Ancora un punto: il Bari è poco incisivo. Grosso, cambi tardivi

21.04.2018 17:25 di Redazione TuttoBari  articolo letto 6244 volte
Fabio Grosso
Fabio Grosso

Il quarto pari consecutivo, il settimo nelle ultime dieci uscite, certifica un nuovo passo indietro per il Bari in termini di classifica (agganciato e scavalcato per via degli scontri diretti dal Venezia) un passo in più nell’obiettivo del raggiungimento dei playoff, considerati i sei punti di vantaggio accumulati dai biancorossi rispetto alla nona posizione occupata proprio dal Foggia.

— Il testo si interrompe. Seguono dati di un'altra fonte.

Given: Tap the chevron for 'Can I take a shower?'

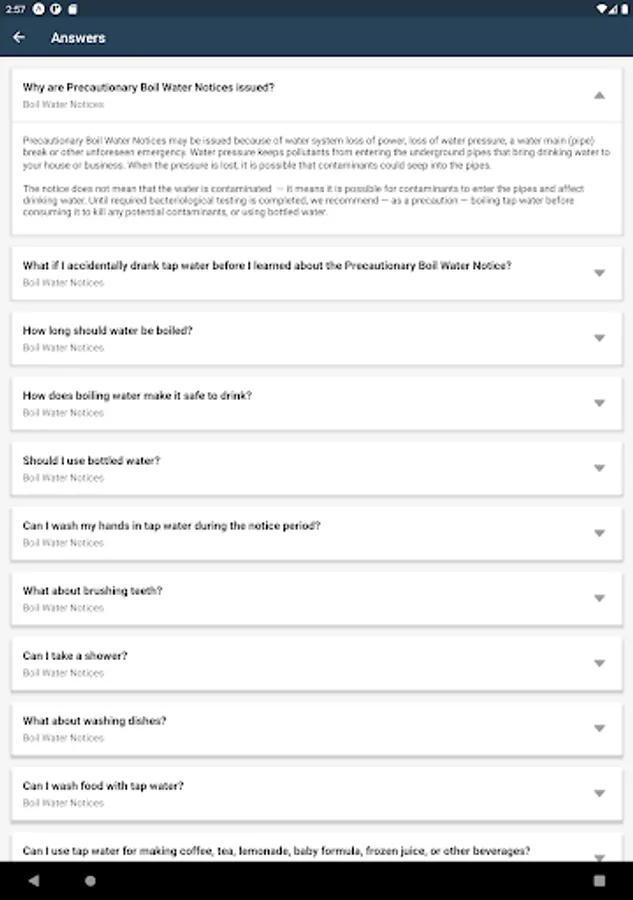Looking at the screenshot, I should [x=599, y=663].
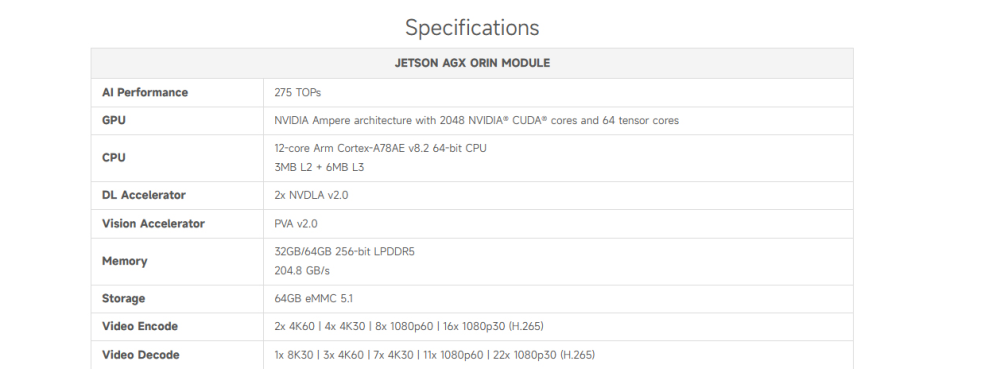1000x369 pixels.
Task: Select the Video Decode H.265 values
Action: click(434, 355)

Allo Zaccheria, Basha e compagni non si sono discostati dalle prestazioni poco convincenti dell’ultimo periodo. A parziale discolpa di Grosso ci sono le assenze e le condizioni psico-fisiche di alcuni calciatori che più d’una volta hanno fatto la differenza nei primi mesi di campionati. Il trio delle meraviglie Improta-Galano-Tello ha subito una flessione verticale, non sostenuta dalle cosiddette riserve che non riescono a compiere il salto di qualità.

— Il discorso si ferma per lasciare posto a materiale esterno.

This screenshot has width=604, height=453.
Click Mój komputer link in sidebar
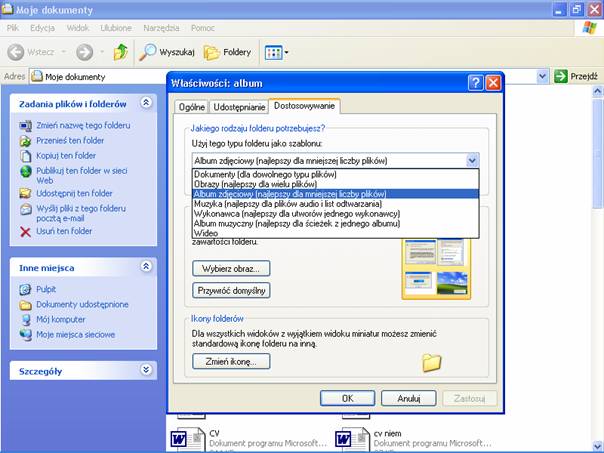point(63,319)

Nella sagra dei regali, a Foggia, probabilmente chi ne esce più rammaricato è il Bari, autore di una prova ordinata ma spuntato e poco incisivo negli ultimi trenta metri. Questa volta Grosso non ha potuto pescare nemmeno dalla panchina il solito jolly Brienza, indisponibile. Allo stesso tempo però, tardivi sono stati i cambi, operati dopo la mezz’ora del secondo tempo: con il centrocampo rossonero che aveva esaurito ormai quasi tutta la verve in corpo a metà ripresa, Floro Flores e Cissè avrebbero potuto far male già da prima a una difesa non proprio irreprensibile.

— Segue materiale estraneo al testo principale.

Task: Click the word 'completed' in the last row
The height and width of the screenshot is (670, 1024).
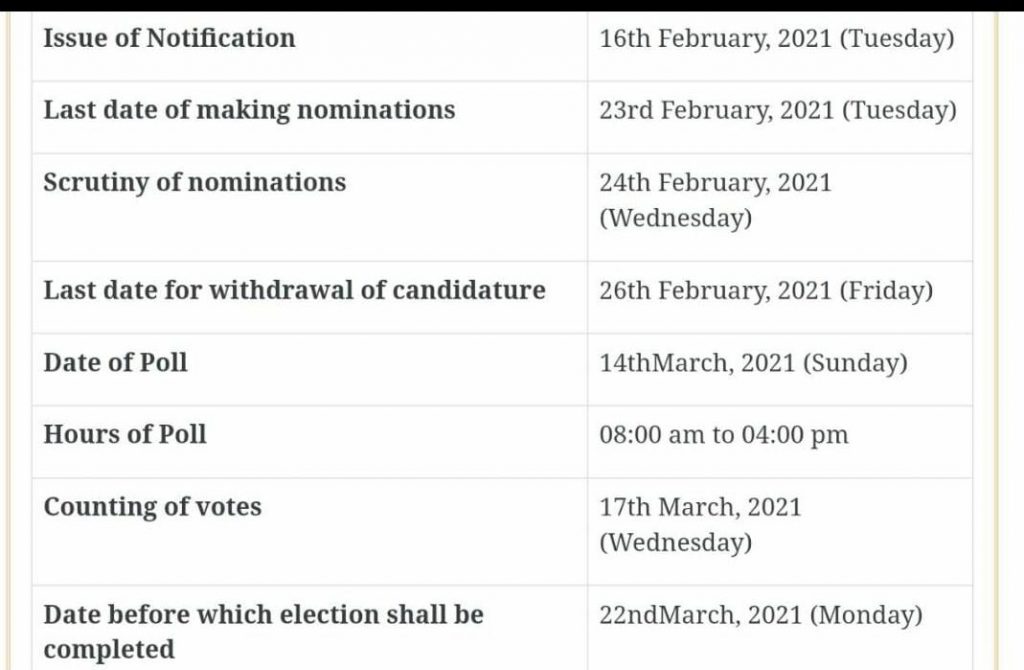Action: tap(109, 649)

Domani il Perugia rischia di scappare: la forma attuale e gli scontri diretti in chiusura di campionato non generano pensieri positivi nei tifosi. Oggi, visto l’andamento della gara, potrebbe sembrare un punto guadagnato ma è l’ennesima occasione persa. Per larghi tratti è stato il Bari ad avere la gara in pugno ma, ancora una volta, è mancato il colpo decisivo.